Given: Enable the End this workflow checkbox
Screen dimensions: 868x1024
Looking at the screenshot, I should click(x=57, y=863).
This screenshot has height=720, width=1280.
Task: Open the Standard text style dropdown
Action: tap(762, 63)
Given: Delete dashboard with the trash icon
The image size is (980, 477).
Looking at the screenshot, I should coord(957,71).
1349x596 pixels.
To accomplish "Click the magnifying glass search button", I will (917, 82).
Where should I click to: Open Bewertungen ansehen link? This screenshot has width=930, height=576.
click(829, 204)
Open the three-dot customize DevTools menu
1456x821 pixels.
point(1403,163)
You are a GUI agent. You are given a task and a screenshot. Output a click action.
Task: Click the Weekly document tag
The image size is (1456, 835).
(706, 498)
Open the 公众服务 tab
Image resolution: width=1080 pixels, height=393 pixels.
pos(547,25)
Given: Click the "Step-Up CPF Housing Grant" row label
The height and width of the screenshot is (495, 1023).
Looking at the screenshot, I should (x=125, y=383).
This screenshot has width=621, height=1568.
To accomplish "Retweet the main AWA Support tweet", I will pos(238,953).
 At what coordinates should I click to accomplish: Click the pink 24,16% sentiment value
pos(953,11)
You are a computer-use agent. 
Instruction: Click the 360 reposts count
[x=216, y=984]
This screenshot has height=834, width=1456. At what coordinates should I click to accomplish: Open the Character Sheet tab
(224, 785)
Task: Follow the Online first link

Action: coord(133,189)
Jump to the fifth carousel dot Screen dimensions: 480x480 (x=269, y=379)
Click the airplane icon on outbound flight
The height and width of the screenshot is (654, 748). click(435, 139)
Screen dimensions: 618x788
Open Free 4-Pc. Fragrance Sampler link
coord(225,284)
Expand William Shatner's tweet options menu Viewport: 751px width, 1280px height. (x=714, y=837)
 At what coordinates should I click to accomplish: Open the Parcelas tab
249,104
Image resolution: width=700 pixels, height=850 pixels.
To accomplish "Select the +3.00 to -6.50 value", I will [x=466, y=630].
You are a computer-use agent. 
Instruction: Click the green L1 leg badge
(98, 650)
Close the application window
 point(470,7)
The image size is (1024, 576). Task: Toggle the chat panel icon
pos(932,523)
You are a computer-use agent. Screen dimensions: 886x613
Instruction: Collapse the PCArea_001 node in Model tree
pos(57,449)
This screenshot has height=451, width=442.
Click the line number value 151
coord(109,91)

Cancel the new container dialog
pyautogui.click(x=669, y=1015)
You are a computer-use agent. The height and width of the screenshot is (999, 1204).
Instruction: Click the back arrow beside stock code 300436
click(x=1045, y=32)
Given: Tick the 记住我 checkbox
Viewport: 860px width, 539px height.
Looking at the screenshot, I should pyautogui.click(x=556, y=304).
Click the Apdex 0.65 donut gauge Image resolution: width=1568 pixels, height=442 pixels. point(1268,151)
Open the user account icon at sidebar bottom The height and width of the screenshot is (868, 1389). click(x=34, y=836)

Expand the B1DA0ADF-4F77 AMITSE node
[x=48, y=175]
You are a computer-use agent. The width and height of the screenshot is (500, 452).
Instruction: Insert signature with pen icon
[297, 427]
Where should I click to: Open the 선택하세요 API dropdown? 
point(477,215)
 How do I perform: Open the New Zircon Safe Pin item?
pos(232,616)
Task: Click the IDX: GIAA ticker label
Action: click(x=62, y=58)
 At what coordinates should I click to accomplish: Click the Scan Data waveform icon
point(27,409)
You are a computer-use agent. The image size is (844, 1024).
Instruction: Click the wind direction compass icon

--- Task requirements ---
Convert every line of the items above into a numbered list, leaving out the blank lines.

--- Result ---
1. Given: Enable the End this workflow checkbox
2. Screen dimensions: 868x1024
3. Looking at the screenshot, I should click(x=57, y=863).
4. This screenshot has height=720, width=1280.
5. Task: Open the Standard text style dropdown
6. Action: tap(762, 63)
7. Given: Delete dashboard with the trash icon
8. The image size is (980, 477).
9. Looking at the screenshot, I should coord(957,71).
10. 1349x596 pixels.
11. To accomplish "Click the magnifying glass search button", I will (917, 82).
12. Where should I click to: Open Bewertungen ansehen link? This screenshot has width=930, height=576.
13. click(829, 204)
14. Open the three-dot customize DevTools menu
15. 1456x821 pixels.
16. point(1403,163)
17. You are a GUI agent. You are given a task and a screenshot. Output a click action.
18. Task: Click the Weekly document tag
19. The image size is (1456, 835).
20. (706, 498)
21. Open the 公众服务 tab
22. Image resolution: width=1080 pixels, height=393 pixels.
23. pos(547,25)
24. Given: Click the "Step-Up CPF Housing Grant" row label
25. The height and width of the screenshot is (495, 1023).
26. Looking at the screenshot, I should (x=125, y=383).
27. This screenshot has width=621, height=1568.
28. To accomplish "Retweet the main AWA Support tweet", I will pos(238,953).
29.  At what coordinates should I click to accomplish: Click the pink 24,16% sentiment value
30. pos(953,11)
31. You are a computer-use agent. 
32. Instruction: Click the 360 reposts count
33. [x=216, y=984]
34. This screenshot has height=834, width=1456. At what coordinates should I click to accomplish: Open the Character Sheet tab
35. (224, 785)
36. Task: Follow the Online first link
37. Action: coord(133,189)
38. Jump to the fifth carousel dot Screen dimensions: 480x480 (x=269, y=379)
39. Click the airplane icon on outbound flight
40. The height and width of the screenshot is (654, 748). click(435, 139)
41. Screen dimensions: 618x788
42. Open Free 4-Pc. Fragrance Sampler link
43. coord(225,284)
44. Expand William Shatner's tweet options menu Viewport: 751px width, 1280px height. (x=714, y=837)
45.  At what coordinates should I click to accomplish: Open the Parcelas tab
46. 249,104
47. Image resolution: width=700 pixels, height=850 pixels.
48. To accomplish "Select the +3.00 to -6.50 value", I will [x=466, y=630].
49. You are a computer-use agent. 
50. Instruction: Click the green L1 leg badge
51. (98, 650)
52. Close the application window
53.  point(470,7)
54. The image size is (1024, 576). Task: Toggle the chat panel icon
55. pos(932,523)
56. You are a computer-use agent. Screen dimensions: 886x613
57. Instruction: Collapse the PCArea_001 node in Model tree
58. pos(57,449)
59. This screenshot has height=451, width=442.
60. Click the line number value 151
61. coord(109,91)
62. Cancel the new container dialog
63. pyautogui.click(x=669, y=1015)
64. You are a computer-use agent. The height and width of the screenshot is (999, 1204).
65. Instruction: Click the back arrow beside stock code 300436
66. click(x=1045, y=32)
67. Given: Tick the 记住我 checkbox
68. Viewport: 860px width, 539px height.
69. Looking at the screenshot, I should pyautogui.click(x=556, y=304).
70. Click the Apdex 0.65 donut gauge Image resolution: width=1568 pixels, height=442 pixels. point(1268,151)
71. Open the user account icon at sidebar bottom The height and width of the screenshot is (868, 1389). click(x=34, y=836)
72. Expand the B1DA0ADF-4F77 AMITSE node
73. [x=48, y=175]
74. You are a computer-use agent. The width and height of the screenshot is (500, 452).
75. Instruction: Insert signature with pen icon
76. [297, 427]
77. Where should I click to: Open the 선택하세요 API dropdown? 
78. point(477,215)
79.  How do I perform: Open the New Zircon Safe Pin item?
80. pos(232,616)
81. Task: Click the IDX: GIAA ticker label
82. Action: click(x=62, y=58)
83.  At what coordinates should I click to accomplish: Click the Scan Data waveform icon
84. point(27,409)
85. You are a computer-use agent. The image size is (844, 1024).
86. Instruction: Click the wind direction compass icon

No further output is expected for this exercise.